### The problem
Some entries follow. Reproduce exactly the lines starting at the one with "Select checkbox for" and stopping after the one with "This screenshot has height=812, width=1489.".
____ Given data
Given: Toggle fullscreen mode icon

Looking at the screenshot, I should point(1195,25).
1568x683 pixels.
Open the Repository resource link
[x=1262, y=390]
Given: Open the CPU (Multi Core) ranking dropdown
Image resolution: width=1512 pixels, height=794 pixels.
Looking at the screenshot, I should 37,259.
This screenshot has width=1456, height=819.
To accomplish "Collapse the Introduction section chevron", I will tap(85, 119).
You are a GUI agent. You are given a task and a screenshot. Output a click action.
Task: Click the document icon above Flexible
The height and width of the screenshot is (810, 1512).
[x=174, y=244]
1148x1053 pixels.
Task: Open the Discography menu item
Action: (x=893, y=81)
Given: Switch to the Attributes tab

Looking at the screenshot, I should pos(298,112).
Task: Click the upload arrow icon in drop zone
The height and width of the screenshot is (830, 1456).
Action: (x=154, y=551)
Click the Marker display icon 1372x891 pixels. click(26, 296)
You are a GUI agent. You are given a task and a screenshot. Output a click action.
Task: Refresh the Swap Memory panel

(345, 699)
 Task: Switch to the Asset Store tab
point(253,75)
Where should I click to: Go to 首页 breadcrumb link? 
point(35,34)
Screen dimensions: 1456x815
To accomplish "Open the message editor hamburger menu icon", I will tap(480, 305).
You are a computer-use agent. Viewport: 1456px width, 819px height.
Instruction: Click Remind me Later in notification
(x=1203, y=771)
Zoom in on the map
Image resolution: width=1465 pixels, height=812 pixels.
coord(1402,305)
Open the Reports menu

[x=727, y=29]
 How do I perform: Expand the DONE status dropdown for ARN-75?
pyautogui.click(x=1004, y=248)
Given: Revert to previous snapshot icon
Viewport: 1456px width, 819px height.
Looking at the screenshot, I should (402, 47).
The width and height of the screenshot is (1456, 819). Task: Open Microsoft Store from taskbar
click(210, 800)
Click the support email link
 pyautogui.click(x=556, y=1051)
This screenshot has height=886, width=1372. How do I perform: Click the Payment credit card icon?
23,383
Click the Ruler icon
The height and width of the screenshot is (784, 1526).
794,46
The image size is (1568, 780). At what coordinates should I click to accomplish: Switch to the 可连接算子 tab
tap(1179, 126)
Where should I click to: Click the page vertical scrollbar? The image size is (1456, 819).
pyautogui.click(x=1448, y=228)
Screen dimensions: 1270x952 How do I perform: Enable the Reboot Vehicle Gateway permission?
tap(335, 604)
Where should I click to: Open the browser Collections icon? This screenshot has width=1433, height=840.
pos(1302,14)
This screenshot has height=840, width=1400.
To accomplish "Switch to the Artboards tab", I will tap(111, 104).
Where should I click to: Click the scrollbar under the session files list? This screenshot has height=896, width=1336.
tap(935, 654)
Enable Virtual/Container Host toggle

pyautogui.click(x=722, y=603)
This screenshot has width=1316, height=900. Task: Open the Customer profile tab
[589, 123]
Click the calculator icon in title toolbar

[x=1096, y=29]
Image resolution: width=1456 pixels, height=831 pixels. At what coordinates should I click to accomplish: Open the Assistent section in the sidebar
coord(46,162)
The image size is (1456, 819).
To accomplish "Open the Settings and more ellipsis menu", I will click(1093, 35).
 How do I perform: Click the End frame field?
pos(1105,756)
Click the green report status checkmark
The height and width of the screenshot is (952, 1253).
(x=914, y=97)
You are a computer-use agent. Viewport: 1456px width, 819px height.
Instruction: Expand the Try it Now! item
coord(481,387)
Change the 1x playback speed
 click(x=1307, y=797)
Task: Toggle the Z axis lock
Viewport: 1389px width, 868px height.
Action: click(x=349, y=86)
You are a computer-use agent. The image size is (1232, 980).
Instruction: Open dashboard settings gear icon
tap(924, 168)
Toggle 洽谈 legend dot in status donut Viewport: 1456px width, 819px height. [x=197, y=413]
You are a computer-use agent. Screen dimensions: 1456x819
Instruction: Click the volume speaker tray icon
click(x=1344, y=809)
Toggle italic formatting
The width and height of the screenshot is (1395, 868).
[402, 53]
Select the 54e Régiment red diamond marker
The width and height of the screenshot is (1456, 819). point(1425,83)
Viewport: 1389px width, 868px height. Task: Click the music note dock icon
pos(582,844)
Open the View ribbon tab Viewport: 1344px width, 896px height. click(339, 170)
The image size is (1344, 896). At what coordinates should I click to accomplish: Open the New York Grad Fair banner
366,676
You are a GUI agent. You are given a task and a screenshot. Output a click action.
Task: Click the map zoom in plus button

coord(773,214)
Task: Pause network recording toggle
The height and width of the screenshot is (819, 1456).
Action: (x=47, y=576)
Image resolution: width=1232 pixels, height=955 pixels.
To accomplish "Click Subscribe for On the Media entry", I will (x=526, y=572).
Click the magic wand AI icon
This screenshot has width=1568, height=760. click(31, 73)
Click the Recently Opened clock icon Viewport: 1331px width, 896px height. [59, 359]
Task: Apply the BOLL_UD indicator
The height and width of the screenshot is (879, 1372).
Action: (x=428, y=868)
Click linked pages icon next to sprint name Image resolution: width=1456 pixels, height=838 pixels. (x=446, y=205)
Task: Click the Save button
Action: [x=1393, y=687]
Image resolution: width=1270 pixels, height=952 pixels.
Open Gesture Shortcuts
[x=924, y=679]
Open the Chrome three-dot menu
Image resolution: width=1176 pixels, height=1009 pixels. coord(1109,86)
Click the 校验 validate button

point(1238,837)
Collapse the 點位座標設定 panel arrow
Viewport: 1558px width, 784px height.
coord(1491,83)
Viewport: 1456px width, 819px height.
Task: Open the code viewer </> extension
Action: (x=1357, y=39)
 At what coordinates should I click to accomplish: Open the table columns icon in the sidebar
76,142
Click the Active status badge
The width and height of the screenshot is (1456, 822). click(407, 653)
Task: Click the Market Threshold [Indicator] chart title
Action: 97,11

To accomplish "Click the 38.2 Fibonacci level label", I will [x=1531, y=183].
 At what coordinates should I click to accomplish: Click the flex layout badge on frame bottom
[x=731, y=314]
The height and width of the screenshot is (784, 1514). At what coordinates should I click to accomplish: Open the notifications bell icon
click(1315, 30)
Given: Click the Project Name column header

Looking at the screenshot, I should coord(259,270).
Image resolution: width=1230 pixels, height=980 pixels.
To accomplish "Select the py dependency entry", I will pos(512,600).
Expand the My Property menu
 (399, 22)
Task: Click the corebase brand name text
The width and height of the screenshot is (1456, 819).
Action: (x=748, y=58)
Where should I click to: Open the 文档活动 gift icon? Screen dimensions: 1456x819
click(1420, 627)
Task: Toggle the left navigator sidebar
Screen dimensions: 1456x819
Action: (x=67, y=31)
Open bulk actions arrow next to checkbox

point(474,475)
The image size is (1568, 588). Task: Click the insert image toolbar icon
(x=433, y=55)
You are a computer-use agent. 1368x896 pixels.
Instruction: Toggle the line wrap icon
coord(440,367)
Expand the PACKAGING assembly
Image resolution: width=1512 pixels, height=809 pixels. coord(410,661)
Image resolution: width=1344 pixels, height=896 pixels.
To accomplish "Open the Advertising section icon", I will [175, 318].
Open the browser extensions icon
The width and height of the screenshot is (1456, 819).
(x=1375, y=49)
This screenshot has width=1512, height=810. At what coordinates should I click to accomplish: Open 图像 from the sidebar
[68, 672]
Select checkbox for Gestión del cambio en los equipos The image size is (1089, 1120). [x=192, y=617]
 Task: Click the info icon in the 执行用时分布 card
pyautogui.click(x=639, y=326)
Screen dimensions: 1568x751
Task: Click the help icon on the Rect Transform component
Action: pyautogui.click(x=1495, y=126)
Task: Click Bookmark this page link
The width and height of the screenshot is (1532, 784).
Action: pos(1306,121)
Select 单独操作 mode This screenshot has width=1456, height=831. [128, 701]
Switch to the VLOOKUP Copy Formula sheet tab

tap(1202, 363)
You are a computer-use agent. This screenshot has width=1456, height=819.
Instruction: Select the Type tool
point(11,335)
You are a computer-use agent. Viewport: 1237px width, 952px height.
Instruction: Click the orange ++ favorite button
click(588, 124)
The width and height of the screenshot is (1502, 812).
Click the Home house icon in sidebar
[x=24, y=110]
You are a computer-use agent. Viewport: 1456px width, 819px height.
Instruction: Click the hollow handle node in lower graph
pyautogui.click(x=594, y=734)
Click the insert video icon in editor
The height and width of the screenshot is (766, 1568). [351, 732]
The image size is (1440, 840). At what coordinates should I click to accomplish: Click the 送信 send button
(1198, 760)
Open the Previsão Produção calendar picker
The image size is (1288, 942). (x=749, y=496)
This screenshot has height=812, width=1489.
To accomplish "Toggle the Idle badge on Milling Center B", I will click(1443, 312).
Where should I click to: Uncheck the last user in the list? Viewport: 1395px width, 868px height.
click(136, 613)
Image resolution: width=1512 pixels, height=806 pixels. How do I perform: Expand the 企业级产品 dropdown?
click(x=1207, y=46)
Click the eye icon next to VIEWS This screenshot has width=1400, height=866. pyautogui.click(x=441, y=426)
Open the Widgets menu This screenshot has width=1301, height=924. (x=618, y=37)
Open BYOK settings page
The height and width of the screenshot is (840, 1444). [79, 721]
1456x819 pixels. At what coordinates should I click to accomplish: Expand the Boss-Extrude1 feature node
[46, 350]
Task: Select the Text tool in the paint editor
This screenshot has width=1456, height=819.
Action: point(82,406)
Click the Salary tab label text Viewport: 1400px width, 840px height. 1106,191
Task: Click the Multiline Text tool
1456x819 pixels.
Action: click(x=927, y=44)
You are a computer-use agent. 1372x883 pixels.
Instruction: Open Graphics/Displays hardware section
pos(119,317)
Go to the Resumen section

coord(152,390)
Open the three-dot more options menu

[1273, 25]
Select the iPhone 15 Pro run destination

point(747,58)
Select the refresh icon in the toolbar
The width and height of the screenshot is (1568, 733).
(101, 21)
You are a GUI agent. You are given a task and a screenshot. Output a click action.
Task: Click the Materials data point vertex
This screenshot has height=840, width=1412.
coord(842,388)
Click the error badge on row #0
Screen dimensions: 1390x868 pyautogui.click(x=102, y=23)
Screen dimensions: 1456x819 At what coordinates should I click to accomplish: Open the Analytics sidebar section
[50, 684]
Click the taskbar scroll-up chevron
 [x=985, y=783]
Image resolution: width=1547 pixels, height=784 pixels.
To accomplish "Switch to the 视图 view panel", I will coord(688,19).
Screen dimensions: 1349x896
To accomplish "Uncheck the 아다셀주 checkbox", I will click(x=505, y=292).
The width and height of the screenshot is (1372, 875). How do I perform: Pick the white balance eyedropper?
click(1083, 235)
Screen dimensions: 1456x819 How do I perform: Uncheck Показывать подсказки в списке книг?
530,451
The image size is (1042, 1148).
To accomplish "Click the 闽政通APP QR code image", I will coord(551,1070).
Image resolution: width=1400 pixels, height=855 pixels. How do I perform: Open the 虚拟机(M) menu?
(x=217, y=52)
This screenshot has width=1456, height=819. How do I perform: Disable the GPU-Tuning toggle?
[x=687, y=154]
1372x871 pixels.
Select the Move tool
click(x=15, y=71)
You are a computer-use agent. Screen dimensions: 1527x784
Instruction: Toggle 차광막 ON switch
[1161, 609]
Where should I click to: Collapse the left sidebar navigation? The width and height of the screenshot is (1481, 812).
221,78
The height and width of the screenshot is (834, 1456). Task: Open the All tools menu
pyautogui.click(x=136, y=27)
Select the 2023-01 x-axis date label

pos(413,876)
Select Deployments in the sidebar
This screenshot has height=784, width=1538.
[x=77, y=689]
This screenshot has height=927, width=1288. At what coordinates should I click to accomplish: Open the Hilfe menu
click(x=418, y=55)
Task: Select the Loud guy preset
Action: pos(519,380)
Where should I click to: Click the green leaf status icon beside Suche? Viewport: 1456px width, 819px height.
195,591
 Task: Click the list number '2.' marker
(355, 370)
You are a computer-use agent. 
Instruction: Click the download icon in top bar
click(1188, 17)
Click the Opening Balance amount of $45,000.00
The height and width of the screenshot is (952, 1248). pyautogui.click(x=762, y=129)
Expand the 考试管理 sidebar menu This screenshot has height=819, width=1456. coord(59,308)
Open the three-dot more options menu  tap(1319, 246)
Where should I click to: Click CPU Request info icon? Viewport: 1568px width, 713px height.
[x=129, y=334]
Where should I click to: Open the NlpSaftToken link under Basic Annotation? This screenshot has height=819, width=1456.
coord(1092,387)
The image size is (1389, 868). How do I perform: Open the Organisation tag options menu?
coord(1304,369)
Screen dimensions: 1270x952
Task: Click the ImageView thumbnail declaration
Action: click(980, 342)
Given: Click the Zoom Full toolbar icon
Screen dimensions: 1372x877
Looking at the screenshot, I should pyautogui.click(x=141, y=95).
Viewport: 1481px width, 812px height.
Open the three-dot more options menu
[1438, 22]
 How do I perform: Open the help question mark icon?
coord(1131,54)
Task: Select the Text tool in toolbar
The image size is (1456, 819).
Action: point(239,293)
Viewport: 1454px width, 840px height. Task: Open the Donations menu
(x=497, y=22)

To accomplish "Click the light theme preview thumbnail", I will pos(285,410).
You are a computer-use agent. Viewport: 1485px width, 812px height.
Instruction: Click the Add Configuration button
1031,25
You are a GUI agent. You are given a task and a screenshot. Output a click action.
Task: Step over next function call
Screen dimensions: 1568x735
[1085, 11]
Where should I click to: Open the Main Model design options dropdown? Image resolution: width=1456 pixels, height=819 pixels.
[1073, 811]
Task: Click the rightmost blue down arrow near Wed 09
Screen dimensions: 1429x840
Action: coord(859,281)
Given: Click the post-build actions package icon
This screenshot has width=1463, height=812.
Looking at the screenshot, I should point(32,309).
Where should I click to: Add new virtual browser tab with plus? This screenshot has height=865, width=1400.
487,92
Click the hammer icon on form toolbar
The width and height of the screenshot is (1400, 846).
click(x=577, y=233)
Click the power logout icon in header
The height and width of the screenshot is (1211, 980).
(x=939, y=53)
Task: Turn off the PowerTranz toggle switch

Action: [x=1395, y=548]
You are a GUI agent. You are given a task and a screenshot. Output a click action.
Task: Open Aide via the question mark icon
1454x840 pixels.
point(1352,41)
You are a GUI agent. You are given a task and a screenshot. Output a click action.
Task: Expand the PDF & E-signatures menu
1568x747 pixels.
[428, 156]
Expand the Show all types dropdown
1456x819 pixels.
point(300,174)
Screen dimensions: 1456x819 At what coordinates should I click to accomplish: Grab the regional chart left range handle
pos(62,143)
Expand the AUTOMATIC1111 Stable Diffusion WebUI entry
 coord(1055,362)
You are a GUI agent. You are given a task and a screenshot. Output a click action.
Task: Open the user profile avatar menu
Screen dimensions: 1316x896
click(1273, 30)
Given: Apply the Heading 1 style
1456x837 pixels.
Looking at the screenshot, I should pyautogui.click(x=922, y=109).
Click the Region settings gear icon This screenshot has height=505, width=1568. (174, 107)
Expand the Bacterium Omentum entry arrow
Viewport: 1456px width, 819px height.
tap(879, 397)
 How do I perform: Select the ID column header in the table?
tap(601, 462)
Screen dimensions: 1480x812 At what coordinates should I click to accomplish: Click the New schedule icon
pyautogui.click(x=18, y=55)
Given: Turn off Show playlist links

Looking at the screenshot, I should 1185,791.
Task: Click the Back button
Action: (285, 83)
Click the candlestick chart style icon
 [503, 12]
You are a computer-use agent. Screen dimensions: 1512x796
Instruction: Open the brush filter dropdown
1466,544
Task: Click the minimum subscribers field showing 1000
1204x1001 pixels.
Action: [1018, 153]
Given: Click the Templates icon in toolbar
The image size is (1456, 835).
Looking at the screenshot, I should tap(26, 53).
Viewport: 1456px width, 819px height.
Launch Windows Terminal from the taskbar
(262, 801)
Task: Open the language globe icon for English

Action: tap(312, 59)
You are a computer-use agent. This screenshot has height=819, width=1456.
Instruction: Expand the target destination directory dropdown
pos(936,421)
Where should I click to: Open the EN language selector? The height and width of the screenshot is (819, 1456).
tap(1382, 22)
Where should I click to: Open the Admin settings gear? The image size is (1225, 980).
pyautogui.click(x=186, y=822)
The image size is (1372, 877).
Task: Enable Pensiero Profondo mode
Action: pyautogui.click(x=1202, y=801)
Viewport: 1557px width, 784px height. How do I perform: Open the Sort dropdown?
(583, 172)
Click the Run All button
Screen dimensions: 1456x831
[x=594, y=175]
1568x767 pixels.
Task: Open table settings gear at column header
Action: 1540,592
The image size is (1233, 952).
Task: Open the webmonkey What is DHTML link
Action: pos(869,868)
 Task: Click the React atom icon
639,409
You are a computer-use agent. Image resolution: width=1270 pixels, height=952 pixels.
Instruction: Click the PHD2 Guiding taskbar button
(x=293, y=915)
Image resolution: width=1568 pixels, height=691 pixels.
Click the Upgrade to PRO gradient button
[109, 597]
________
### Answer box
Select checkbox for Gestión del cambio en los equipos The image size is (1089, 1120). [x=192, y=617]
 Task: Click the info icon in the 执行用时分布 card
pyautogui.click(x=639, y=326)
Screen dimensions: 1568x751
Task: Click the help icon on the Rect Transform component
Action: pyautogui.click(x=1495, y=126)
Task: Click Bookmark this page link
The width and height of the screenshot is (1532, 784).
Action: pos(1306,121)
Select 单独操作 mode This screenshot has width=1456, height=831. [128, 701]
Switch to the VLOOKUP Copy Formula sheet tab

tap(1202, 363)
You are a computer-use agent. This screenshot has width=1456, height=819.
Instruction: Select the Type tool
point(11,335)
You are a computer-use agent. Viewport: 1237px width, 952px height.
Instruction: Click the orange ++ favorite button
click(588, 124)
The width and height of the screenshot is (1502, 812).
Click the Home house icon in sidebar
[x=24, y=110]
You are a computer-use agent. Viewport: 1456px width, 819px height.
Instruction: Click the hollow handle node in lower graph
pyautogui.click(x=594, y=734)
Click the insert video icon in editor
The height and width of the screenshot is (766, 1568). [351, 732]
The image size is (1440, 840). At what coordinates should I click to accomplish: Click the 送信 send button
(1198, 760)
Open the Previsão Produção calendar picker
The image size is (1288, 942). (x=749, y=496)
This screenshot has height=812, width=1489.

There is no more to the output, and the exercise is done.